カードローンの契約者が死亡・重度の病気や事故にあった時、残金はどうしたらいい?

人生いつ何が起こるかわかりません。もしも、ローンの返済中に契約者が死亡もしくは重度の病気や事故によって入院し、返済不可能となってしまった場合その残った借金はどうなるのでしょうか?家族はどんな対処をすれば良いのでしょうか?
今回はそんな時の対処方法についてお話しします。

・債務者が死亡した場合

相続には「マイナス(借金)の財産」のものも対象一般的に「借金」は相続の対象となります。相続と聞くと現金や土地などの財産を引き継ぐという「プラスの財産」という印象が強いですが、相続には「マイナス(借金)の財産」のものも対象になります。それにより、債務者が借金を残したまま死亡した場合、相続者となる配偶者や子供に支払い義務が発生します。

例えば数百万円のカード利用残高があり、資産と呼べるものがほとんどなく借金の方が多い場合、相続人は「借金」を背負うことになります。
このような場合、相続放棄をすることで財産を承継しないかわりに、借金の返済は免除されますが、相続放棄の手続きをしないでそのままにしていると資産も借金も相続することになります。これを「単一承継」といいます。相続放棄するには、相続開始を知った日から三ヶ月以内に住所地を管轄する家庭裁判所に届出を済ませましょう。

尚、相続財産が複雑で三ヶ月以内に判断できないような場合、家庭裁判所に対して期間の延期を請求する事ができます。限定承認手続きでは、(相続額と債務額がはっきりと分からない場合)相続人全員の同意が必要となってくるため、この制度を活用することをお勧めします。

・債務者が重度の病気や事故で入院した場合

日頃は延滞など一切なく順調に借金を返済している方でも、病気や事故で入院せざる負えない状況になった場合、途端に返済が難しくなることがあります。
自分で連絡が可能な場合は、借り入れ先業者に電話して返済が遅れる旨を伝えましょう
返済経歴が安定していれば、信用も得られているので返済計画の見直しや、返済日の延長などの手続きを行ってくれる企業がほとんどです。
しかし、自分で連絡が不可能な場合、例えば意識不明の状態が長期続く場合は、家族や知人が電話連絡すれば催促は減り家族に返済義務は発生しませんが、利息は膨らみ続けてしまいます。

このような場合、代理返済を行う際に法的な手続きが必要となります。
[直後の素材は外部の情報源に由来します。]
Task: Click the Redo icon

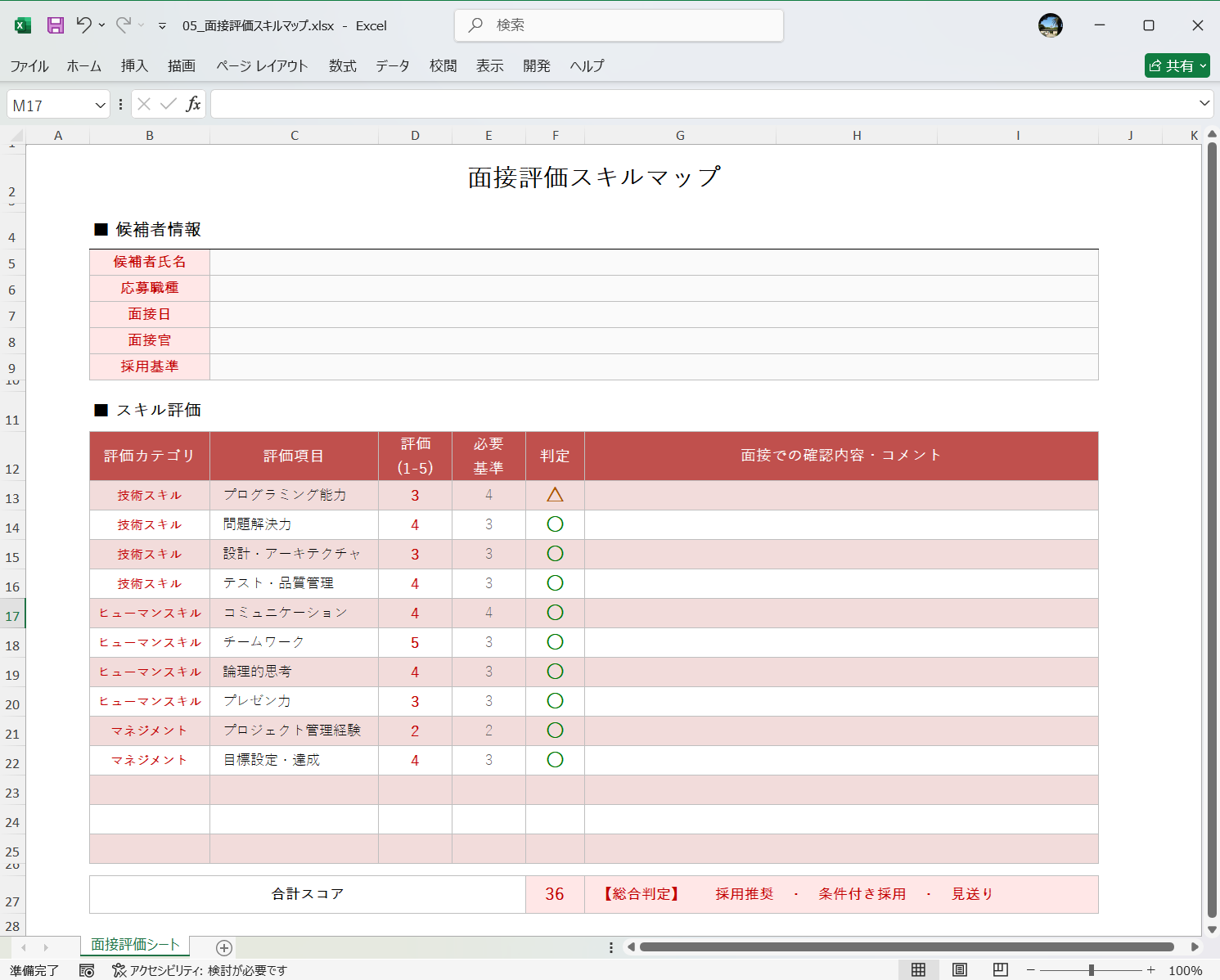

正当な代理人にならない限り、家族でも委任状無しでは債務額などの契約情報を知ることは出来ません。
債務者本人が病気や事故で返済が難しくなった場合、利息を膨らませない方法として他の人が代理返済をすることは望ましいですが、回復見込みや代理返済をすることができなくなった際には、成年後見人として本人に代わって自己破産手続きすることも可能です。

いかがでしたか?法律に関する手続きには聞きなれない言葉も多く複雑ですが、予想外の出来事が万が一起った場合にも、対応できる基礎的な知識は事前に付けておきたいものですね。